When you buy the Station Lab, you get a single download with everything you need:

  • Print version at two reading levels (Dependent for on-grade, Modified for additional support) plus a Spanish Read It! passage
  • Digital version as PowerPoint files (works in Google Slides too) at both levels for 1:1 classrooms or Google Classroom
  • Teacher Directions and Answer Key for both versions, all keys included
  • Station task cards ready to print, laminate, and drop in baskets at each station
  • Reference cards for the Research It! station (force/balanced/unbalanced definitions, common forces table, photos of tug-of-war, rock climbing, volleyball, and a car force diagram)
  • Sort cards for the Organize It! station (six force diagrams plus six matching net-force values)
  • Student answer sheets for each level

Tips for teaching calculating net force in your 6th grade classroom

Two things make this lab go smoother the first time:

1. Calibrate the spring scales before class.

The Explore It! station depends on kids reading actual force values off spring scales. The first time I ran a similar setup, two of the spring scales had drifted (one read 8 N at rest, one read negative 5 N), and the groups using those scales got numbers that didn't match the predictions. Now I check each scale before class by zeroing it and pulling against a known weight (a 100 g mass = roughly 1 N). Takes 30 seconds per scale and saves a confused group later.

2. Tape down a clear pull zone on the table.

The 75 N pull in Part 1 launches the object pretty fast. Without a defined work area, the object skids off the table or whacks into someone's water bottle. Tape down a 24-inch by 36-inch rectangle of paper or a piece of cardboard on each station table. The object stays in the work area, kids pull more confidently because they know nothing's getting knocked over, and the visual boundary helps them estimate distance traveled (which connects to the next standard, 6.7C).
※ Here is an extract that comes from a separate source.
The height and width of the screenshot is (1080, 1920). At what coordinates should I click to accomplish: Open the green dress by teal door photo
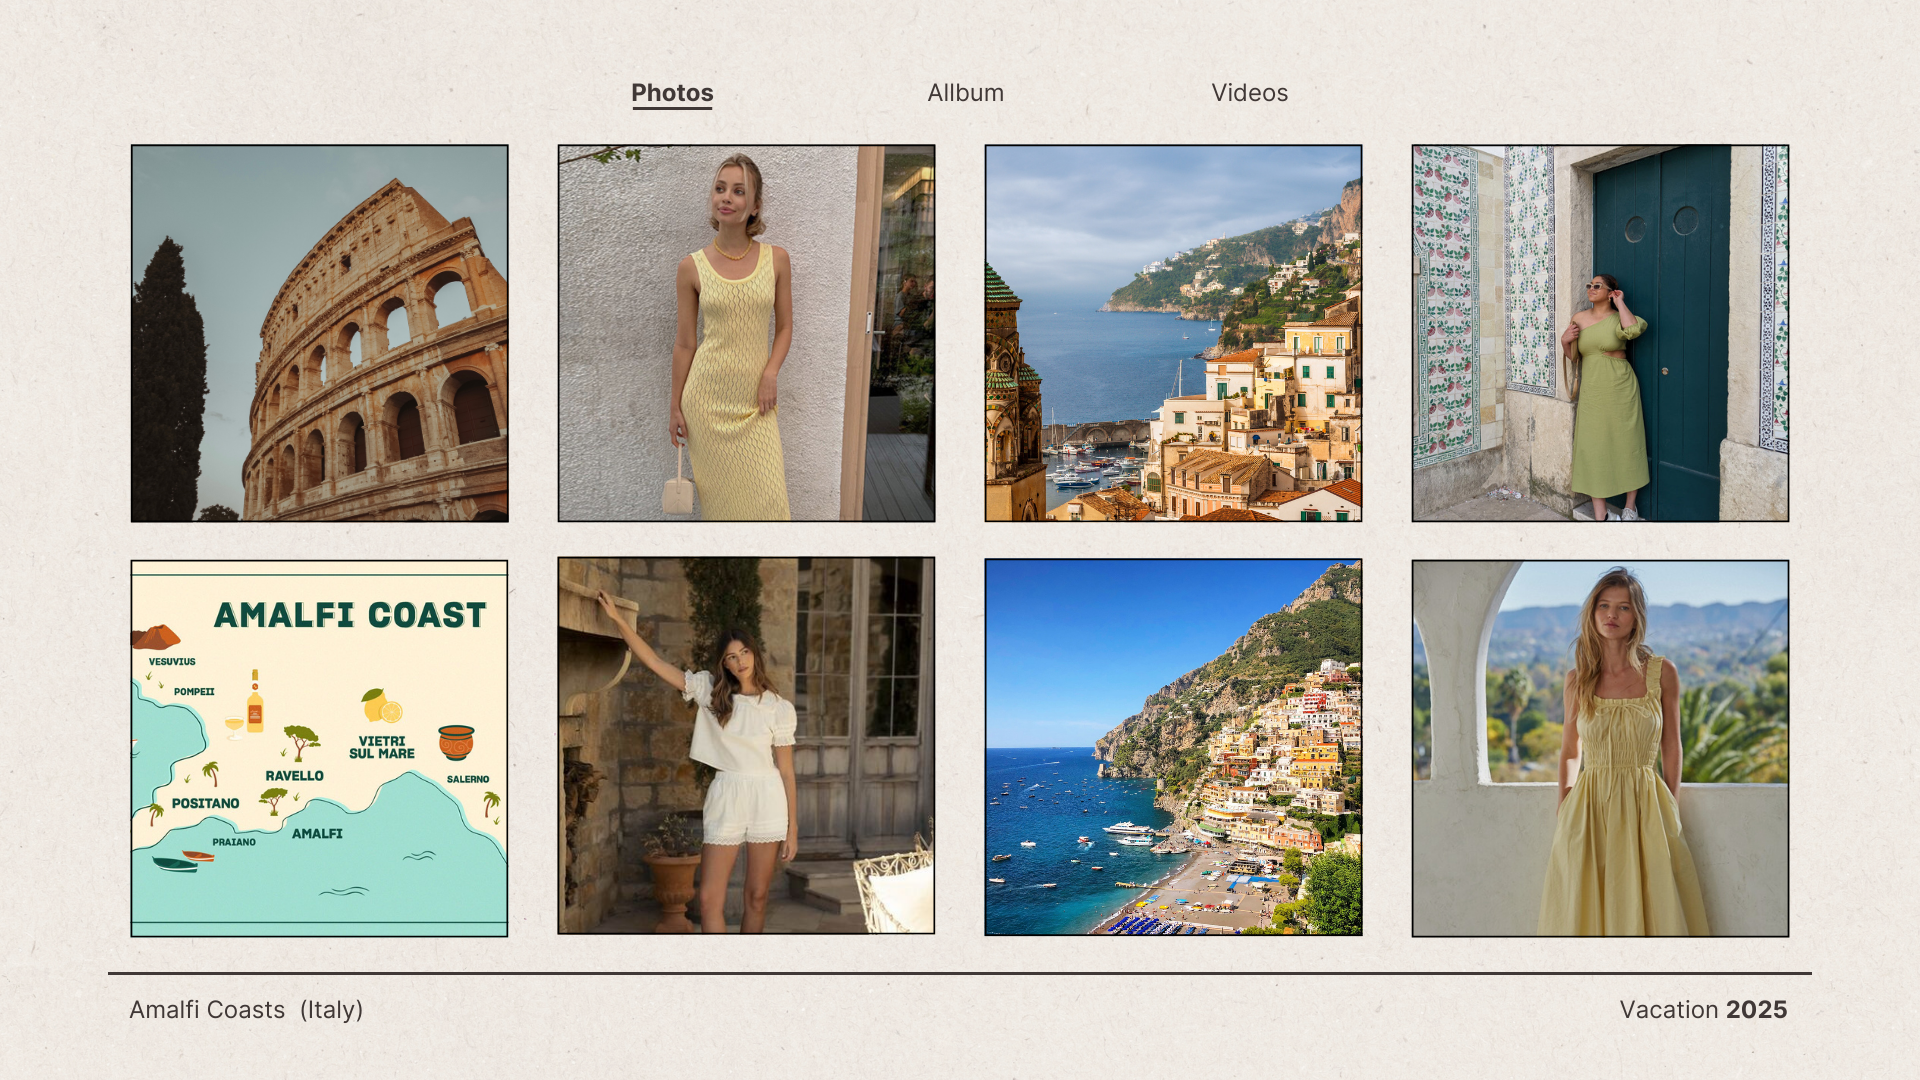(1600, 333)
Get this calculating net force activity

Or if you want the full two-week experience with the Engage hook, Explain day, Elaborate extension, and Evaluate assessment all included:

(Station Lab is included)

Frequently asked questions

What does TEKS 6.7B cover?

Texas TEKS 6.7B asks 6th grade students to calculate the net force on an object in a horizontal or vertical direction using diagrams and to determine whether forces are balanced or unbalanced. Students should be able to read a free-body diagram, add forces in the same direction, subtract forces in opposite directions, write the net-force value with a direction, and predict the object's motion. The standard pairs naturally with 6.7A (forces in the real world) and 6.7C (Newton's third law).

Is this kids' first time with vectors and free-body diagrams?

Yes for most 6th graders. They've heard "force" since elementary school, but representing forces with arrows of specific length and direction is brand new. The Watch It! video introduces vectors, the Read It! passage defines them, the Research It! reference cards model them in real photos, and the Illustrate It! station forces kids to draw their own. By the end, they can read a diagram and tell you the net force just by looking at the arrows.

How long does this calculating net force activity take?

One to two class periods (45 to 110 minutes total). The Explore It! station's three-part spring-scale investigation is the longest piece, so plan for two periods the first time you run a station lab. Once your class has the rotation routine down, most groups can finish all 8 stations in one period.

Do I need a lot of supplies for this?

Pretty light. Two spring scales per station rotation and one movable object per station. If your school has a physics kit, all the supplies are probably already in it. If not, spring scales run about $5-8 each from a science-supply vendor. Total cost for a class of 30 (5 station rotations): about $50-80, and the equipment is reusable for years.

Can I use this in a 1:1 digital classroom?

Yes. The full digital version (PowerPoint or Google Slides) works in 1:1 classrooms and Google Classroom. Students drag digital cards for the Organize It! sort and complete free-body diagrams on a digital canvas. The Explore It! spring-scale activity is harder to digitize, but the PhET Forces and Motion Basics simulation (free) is a great substitute and is also called out in the Challenge It! station.